Non ostante queste precauzioni, pochi sono coloro che escono da quei luoghi pantanosi senza aver il collo, la faccia, le mani crivellati di punti rossi. L’ammosfera sembra irta di spille finissime, e si avrebbe ragione di credere che un’armatura da cavaliere non basterebbe a proteggere contro il dardo dei dipteri. È quella una funesta regione che l’uomo contende a caro prezzo alle tipole, alle zanzare d’ogni fatta, ai tafani ed anche a miliardi di insetti microscopici, che non sono visibili ad occhio nudo e che solo si sentono dalle loro insopportabili punture a cui non fu mai cacciatore siberiano indurito che si potesse avvezzare.

Il cavallo di Michele Strogoff, tormentato da questi velenosi dipteri, faceva balzi come se gli fossero penetrati nei fianchi mille speroni insieme.
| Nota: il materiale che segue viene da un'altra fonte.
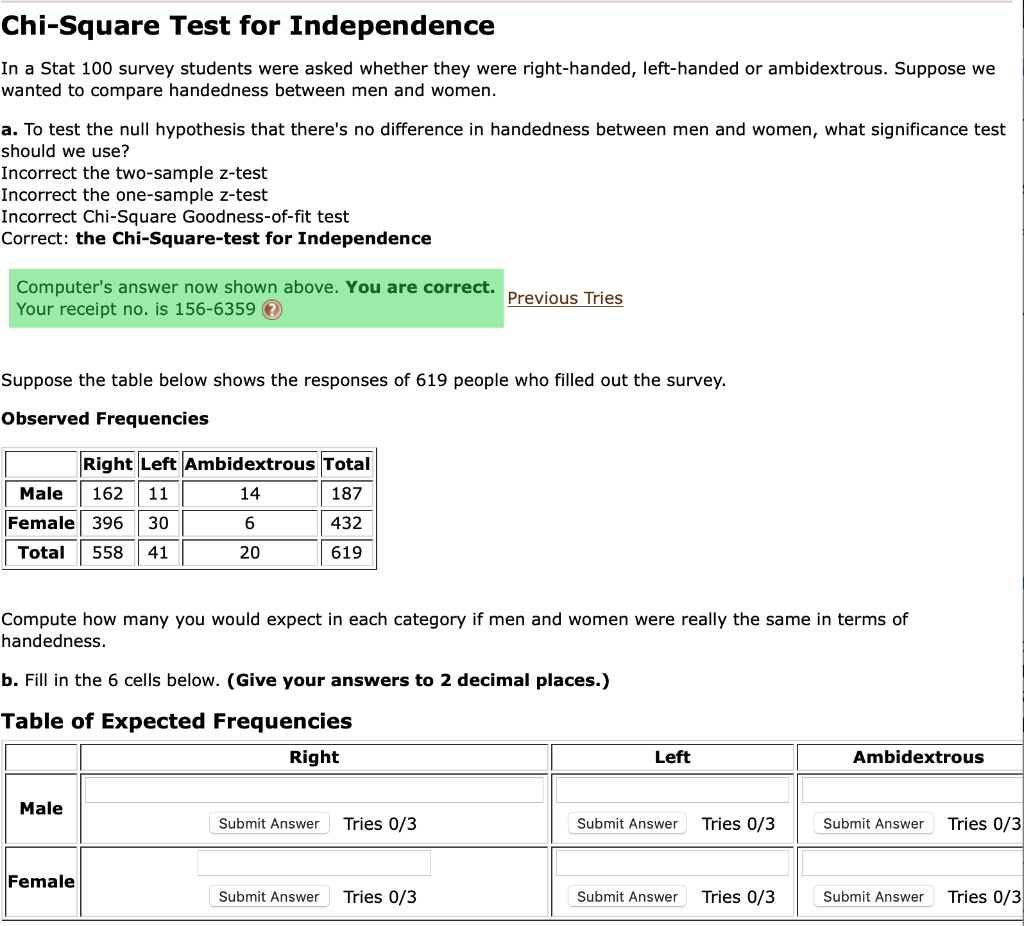Select the Observed Frequencies total cell 619
Viewport: 1024px width, 926px height.
[x=347, y=552]
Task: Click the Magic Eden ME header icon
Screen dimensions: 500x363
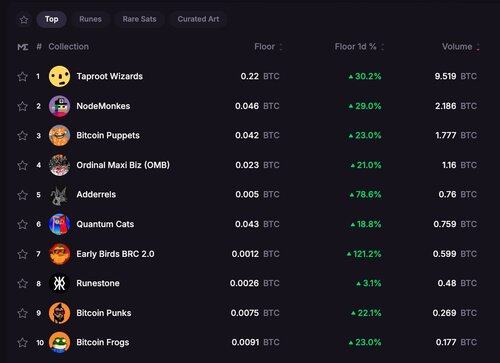Action: click(23, 47)
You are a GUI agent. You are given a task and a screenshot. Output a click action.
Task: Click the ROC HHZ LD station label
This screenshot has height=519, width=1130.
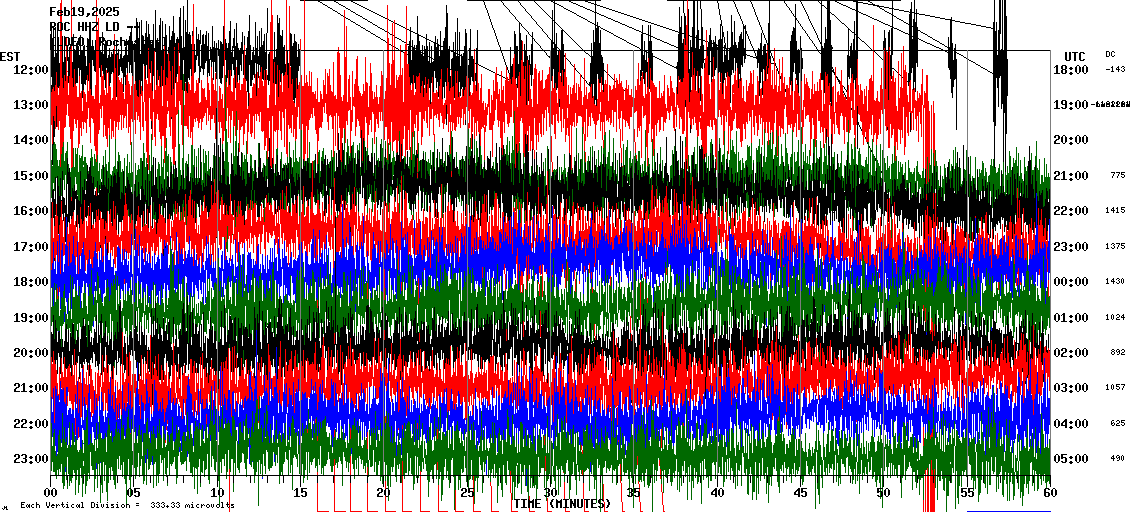(x=86, y=26)
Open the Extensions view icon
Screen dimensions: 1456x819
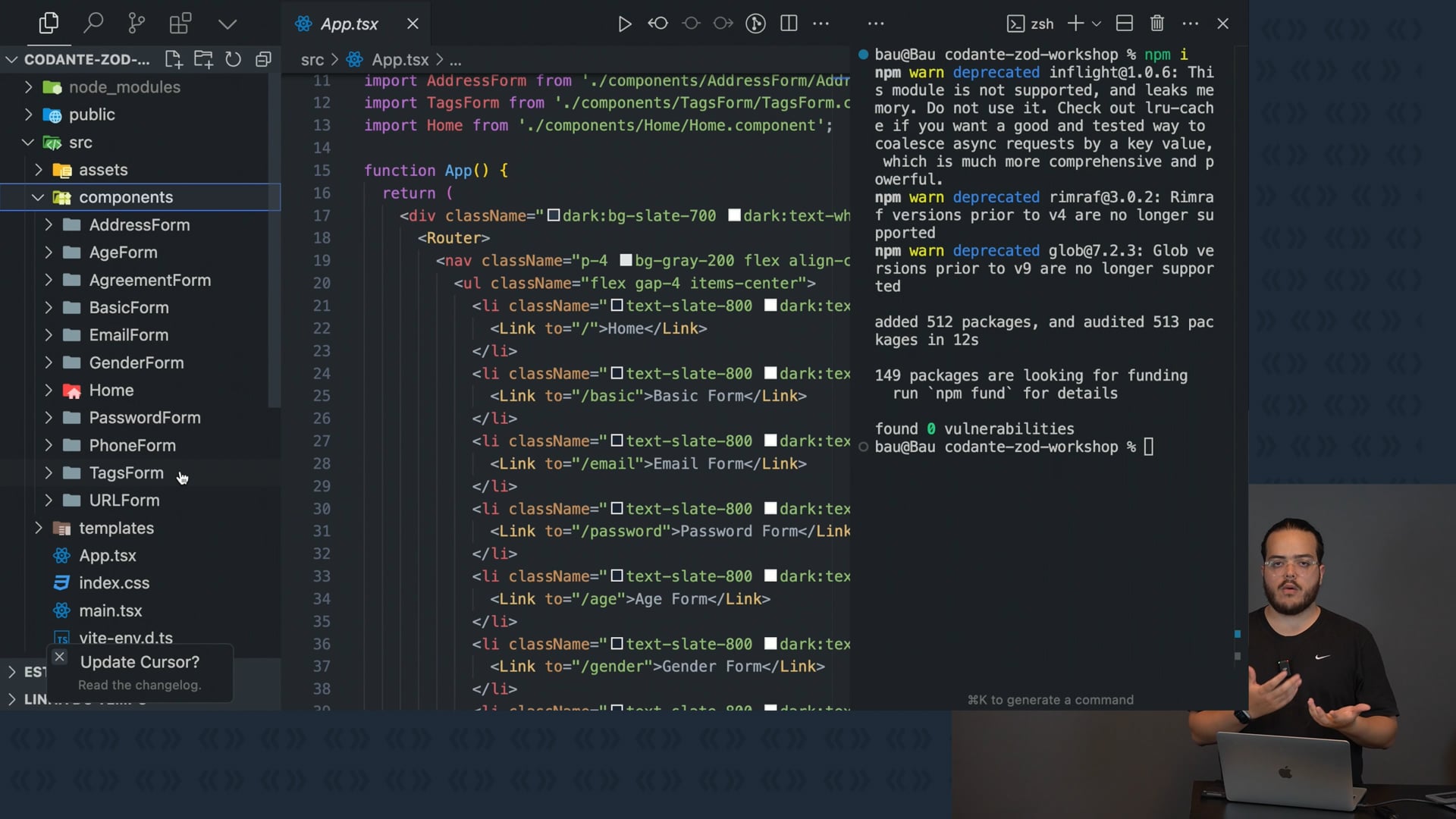point(180,24)
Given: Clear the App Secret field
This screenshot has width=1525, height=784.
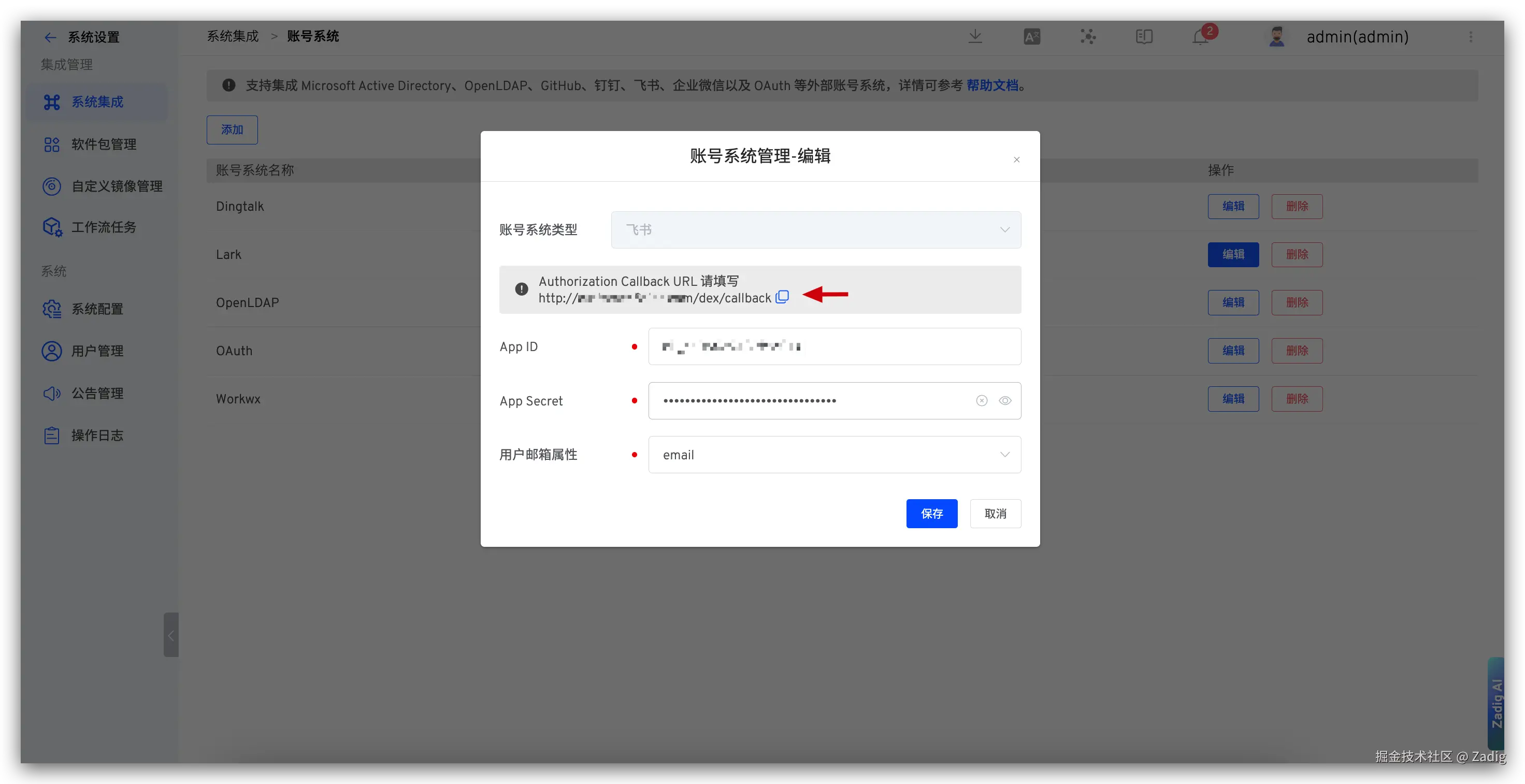Looking at the screenshot, I should (982, 401).
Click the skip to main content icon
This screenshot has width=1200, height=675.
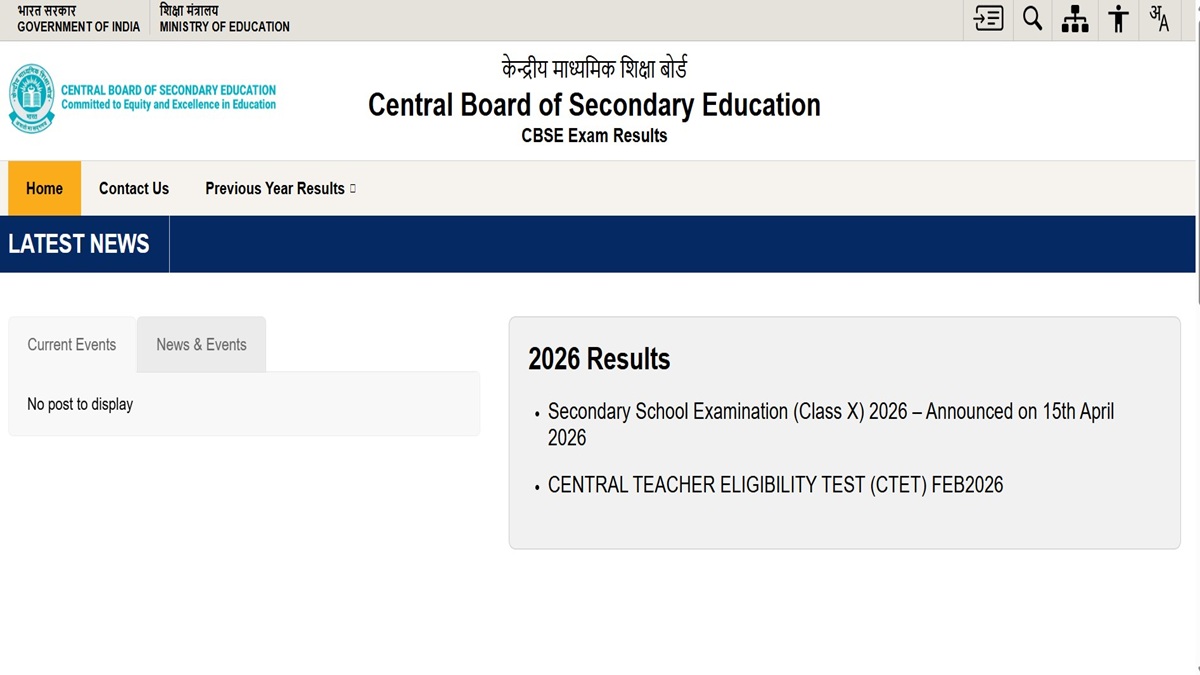click(988, 19)
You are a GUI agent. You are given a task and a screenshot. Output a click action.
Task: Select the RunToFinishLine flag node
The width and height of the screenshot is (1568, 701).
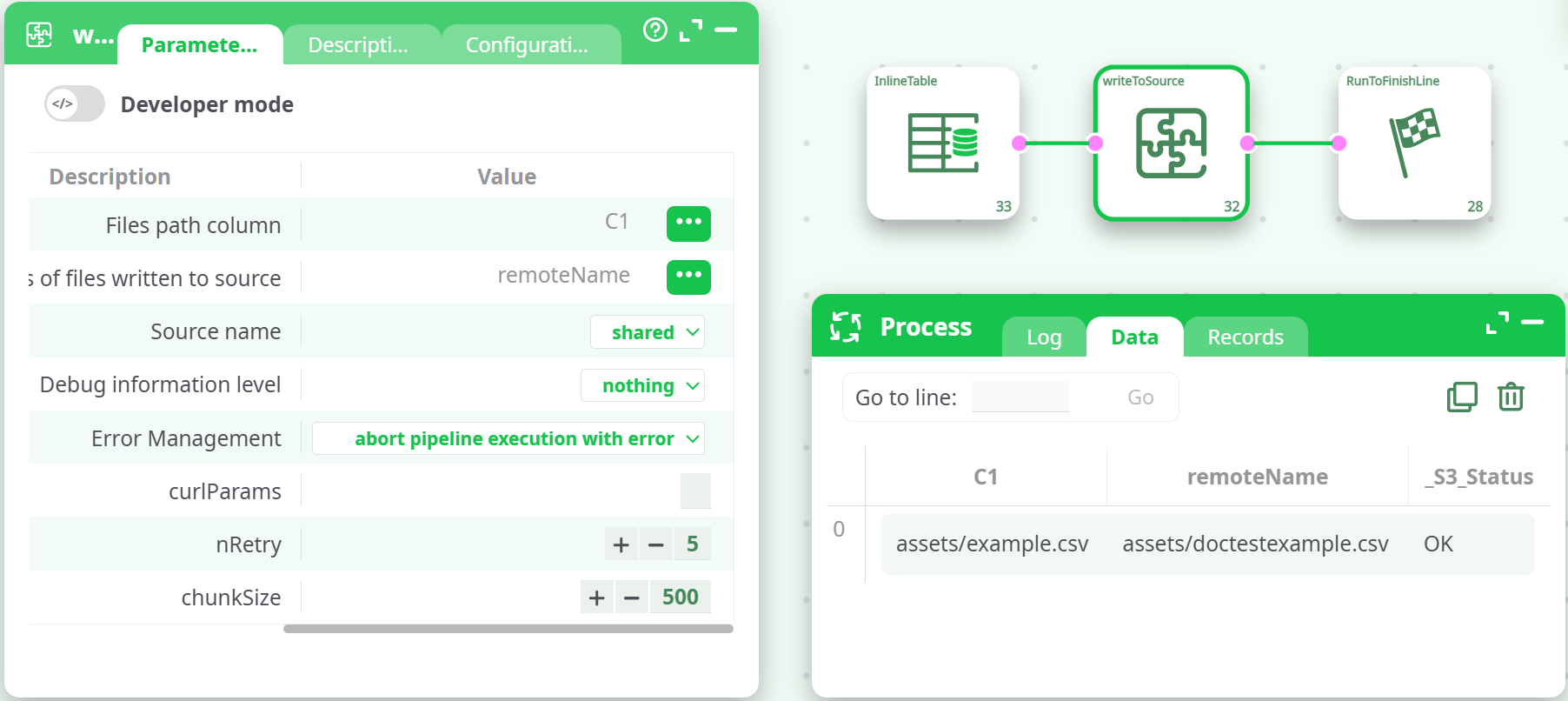[x=1414, y=143]
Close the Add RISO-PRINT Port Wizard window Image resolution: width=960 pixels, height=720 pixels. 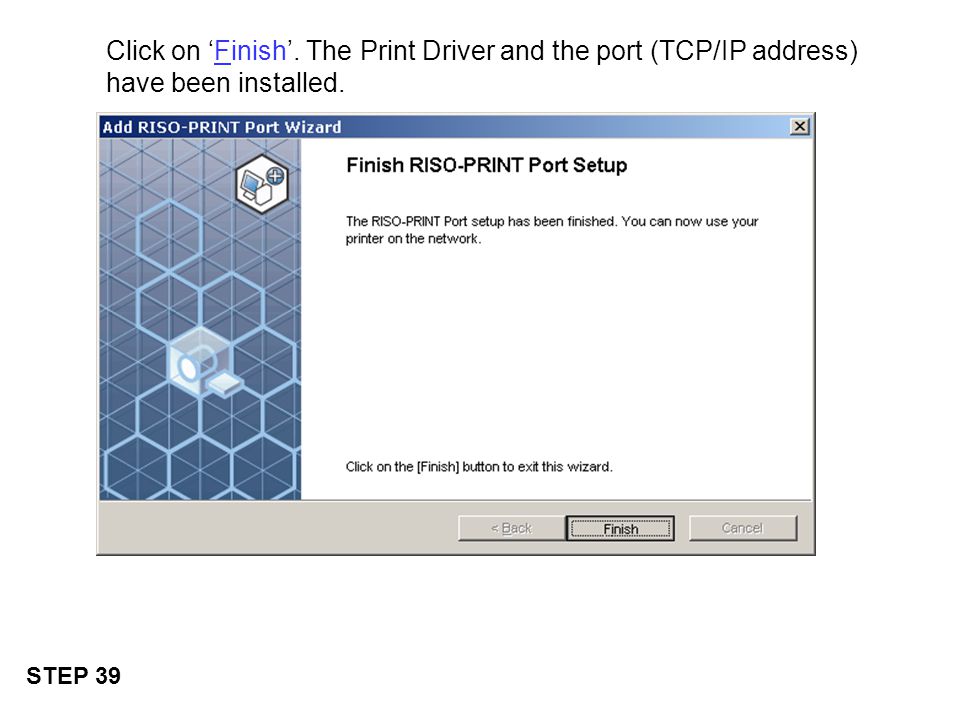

Preso da pazza rabbia, esso s’impennava e valicava la verste, una dopo l’altra, di galoppo, battendosi i fianchi colla coda e cercando nella rapidità della corsa un lenimento al suo supplizio. Bisognava essere buon cavaliere come Michele Strogoff per non essere tolto d’arcioni dalle reazioni del suo cavallo, dalle sue brusche fermate, dai salti che faceva per sottrarsi ai pungiglioni dei dipteri. Divenuto, per così dire, insensibile al dolore fisico, come se fosse stato sotto l’influenza d’una anastesia permanente, vivendo solo nel desiderio di giungere alla sua meta ad ogni costo, una sola cosa egli vedeva in questa crisi insensata, ed è che la strada fuggiva rapidamente alle sue spalle.

Chi avrebbe creduto che questa regione della Baraba, così malsana durante i calori, potesse dare asilo ad una popolazione qualsiasi?